IF cars sold on looks alone, it's a safe bet that the Lexus RC 300h would top the sales charts.
For those unfamiliar with the rather anonymous sounding RC 300h, it is a rakish four seater (just) coupe along the lines of a BMW 4 Series or an Audi A5... roomy enough for a couple to go on holiday in, but not sufficiently spacious to take their in-laws as well.
The thing about the Lexus is its sharp lines and angles come together in perfect harmony and it's all in total proportion. It's a showstopper. Not only small boys, but grown men and a fair number of ladies too, stand back to admire it in a car park or street.
But there's more to cars than looks alone. And the RC is unusual here in being a hybrid, ie it's driven by a combination of a petrol engine linked to an electric motor. No diesel variant is available in the range which is a disadvantage in marketing terms.
Nevertheless the silky 2.5-litre engine produces a smooth, creamy performance that matches the grand touring looks even if it won't deliver fireworks in a traffic light grand prix. Top speed is a modest 118mph and it reaches 62mph in 8.6 seconds.
Economy is nearly a match for most diesels of a similar power. With emissions of a meagre 113g/km the official consumption is 57.6mpg.
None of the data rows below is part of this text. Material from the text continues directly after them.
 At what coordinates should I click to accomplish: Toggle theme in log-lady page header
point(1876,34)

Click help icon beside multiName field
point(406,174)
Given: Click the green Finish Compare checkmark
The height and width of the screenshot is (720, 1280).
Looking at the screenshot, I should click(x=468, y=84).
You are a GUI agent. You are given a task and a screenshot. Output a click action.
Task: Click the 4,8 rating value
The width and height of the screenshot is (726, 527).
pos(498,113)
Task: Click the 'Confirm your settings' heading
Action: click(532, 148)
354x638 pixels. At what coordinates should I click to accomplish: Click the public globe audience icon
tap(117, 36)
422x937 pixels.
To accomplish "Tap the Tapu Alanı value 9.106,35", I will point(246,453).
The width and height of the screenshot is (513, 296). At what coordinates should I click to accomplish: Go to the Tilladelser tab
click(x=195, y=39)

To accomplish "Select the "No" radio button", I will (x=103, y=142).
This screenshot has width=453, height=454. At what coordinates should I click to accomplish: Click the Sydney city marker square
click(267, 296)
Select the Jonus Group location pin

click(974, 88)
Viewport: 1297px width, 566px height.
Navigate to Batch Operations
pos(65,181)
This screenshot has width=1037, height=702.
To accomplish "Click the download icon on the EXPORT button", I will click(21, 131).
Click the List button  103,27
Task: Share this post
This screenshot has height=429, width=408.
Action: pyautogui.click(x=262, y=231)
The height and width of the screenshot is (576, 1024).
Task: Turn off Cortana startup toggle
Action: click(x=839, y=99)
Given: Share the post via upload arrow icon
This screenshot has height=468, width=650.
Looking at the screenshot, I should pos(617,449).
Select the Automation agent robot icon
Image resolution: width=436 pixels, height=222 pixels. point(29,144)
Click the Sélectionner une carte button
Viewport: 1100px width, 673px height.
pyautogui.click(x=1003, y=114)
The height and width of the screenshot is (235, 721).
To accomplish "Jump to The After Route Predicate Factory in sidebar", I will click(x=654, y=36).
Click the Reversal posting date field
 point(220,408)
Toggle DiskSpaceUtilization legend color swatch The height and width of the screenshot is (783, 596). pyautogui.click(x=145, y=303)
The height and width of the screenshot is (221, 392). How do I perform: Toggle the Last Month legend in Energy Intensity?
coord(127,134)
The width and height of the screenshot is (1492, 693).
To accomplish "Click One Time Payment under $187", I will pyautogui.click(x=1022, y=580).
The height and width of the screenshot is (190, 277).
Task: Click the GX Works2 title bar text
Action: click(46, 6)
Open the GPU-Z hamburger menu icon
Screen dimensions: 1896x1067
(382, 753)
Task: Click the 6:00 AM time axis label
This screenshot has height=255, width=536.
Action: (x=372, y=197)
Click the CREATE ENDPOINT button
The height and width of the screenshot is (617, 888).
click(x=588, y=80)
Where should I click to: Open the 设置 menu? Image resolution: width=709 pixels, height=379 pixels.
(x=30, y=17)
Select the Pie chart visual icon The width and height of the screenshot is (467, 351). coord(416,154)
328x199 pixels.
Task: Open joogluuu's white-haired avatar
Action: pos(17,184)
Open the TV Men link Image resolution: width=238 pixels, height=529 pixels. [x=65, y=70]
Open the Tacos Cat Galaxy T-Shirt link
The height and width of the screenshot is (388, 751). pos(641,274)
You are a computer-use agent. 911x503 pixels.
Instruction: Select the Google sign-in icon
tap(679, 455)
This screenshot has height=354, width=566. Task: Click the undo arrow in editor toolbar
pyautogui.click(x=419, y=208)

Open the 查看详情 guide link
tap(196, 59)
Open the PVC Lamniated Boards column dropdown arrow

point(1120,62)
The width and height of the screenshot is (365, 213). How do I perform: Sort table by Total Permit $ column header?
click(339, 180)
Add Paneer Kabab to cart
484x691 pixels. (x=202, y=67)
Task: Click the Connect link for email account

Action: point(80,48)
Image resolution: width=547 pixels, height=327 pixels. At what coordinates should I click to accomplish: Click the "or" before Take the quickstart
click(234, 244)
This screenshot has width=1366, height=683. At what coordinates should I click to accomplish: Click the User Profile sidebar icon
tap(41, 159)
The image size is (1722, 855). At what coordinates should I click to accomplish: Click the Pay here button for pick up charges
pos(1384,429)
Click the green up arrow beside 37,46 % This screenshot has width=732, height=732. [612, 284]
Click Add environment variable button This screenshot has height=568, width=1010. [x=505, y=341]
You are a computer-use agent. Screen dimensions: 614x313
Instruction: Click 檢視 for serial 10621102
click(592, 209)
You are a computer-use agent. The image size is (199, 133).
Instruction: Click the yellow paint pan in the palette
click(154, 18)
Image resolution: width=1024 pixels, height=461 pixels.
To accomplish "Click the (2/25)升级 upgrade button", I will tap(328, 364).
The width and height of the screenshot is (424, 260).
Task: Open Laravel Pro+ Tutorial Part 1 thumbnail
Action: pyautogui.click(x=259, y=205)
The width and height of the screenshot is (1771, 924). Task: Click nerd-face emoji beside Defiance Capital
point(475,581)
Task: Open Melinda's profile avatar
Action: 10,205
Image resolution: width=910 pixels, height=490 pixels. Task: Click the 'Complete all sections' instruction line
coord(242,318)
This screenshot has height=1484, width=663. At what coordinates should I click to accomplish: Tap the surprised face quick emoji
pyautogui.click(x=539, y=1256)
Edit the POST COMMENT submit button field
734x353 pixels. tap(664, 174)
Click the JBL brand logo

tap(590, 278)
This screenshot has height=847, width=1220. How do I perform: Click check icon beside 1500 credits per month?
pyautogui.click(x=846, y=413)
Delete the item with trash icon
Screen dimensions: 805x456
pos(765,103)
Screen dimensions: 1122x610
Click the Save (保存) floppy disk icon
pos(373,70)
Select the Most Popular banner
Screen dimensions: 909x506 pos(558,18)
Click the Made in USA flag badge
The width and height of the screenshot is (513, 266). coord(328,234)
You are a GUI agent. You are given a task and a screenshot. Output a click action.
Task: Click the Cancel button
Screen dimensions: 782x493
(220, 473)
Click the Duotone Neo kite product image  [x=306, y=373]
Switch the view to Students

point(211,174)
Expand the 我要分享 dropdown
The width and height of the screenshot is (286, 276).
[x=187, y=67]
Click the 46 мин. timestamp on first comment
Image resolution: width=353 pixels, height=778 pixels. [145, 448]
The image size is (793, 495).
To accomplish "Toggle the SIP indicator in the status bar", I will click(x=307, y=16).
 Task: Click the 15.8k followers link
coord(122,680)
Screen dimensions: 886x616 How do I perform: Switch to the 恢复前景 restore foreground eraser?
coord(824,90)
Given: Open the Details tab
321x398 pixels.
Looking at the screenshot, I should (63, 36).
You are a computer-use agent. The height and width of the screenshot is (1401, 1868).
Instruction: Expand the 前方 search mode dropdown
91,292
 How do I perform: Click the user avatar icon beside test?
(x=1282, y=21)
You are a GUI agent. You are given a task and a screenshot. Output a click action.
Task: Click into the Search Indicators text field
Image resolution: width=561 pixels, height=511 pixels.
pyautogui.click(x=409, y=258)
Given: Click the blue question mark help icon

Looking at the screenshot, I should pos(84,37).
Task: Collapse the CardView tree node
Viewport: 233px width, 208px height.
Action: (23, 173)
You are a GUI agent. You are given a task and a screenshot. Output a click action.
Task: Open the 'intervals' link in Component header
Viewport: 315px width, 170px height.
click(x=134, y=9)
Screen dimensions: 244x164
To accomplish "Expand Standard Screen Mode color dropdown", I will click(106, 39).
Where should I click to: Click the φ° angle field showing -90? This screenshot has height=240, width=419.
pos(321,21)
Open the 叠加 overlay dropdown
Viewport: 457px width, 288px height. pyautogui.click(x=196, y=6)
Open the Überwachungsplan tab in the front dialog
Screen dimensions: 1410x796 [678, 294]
Of course, only with a hurricane force tail wind is this likely to be achieved but I easily managed the 40mpg mark on general running which took in town and motorways.
The weighty RC 300h F Sport is not as nimble around tight bends as its German rivals but show it a motorway or a fast A-road and you'll find its level of refinement and ride comfort an easy match for the competition. In fact, the eerie silence, when in electric mode, makes it one of the quietest cars on the road.
In keeping with car's relaxed and refined manner, there's an automatic gearbox fitted as standard with no option of a manual change. The CVT box (continuous variable transmission) is a good match to the power unit and produces a smooth delivery. Some CVT systems have almost a sewing-machine freneticism about them, but it works well in this Lexus.
The sleek lines and low roofline are achieved, to some extent, at the cost of accommodation space.
Room in the rear is tight and the aperture passengers must clamber through is quite small. Once seated there, it's comfortably snug. Those up front are well catered for with ample space, leather upholstery and a cabin that mirrors Lexus aspirations to provide Mercedes-like quality and ambience.
Despite the wedge shaped profile, there's a separate boot rather than a hatchback in similar fashion to the 4 Series and A5. Carrying capacity is a bit down on the competition with space for 370 litres of luggage but the boot is well shaped and easy to load.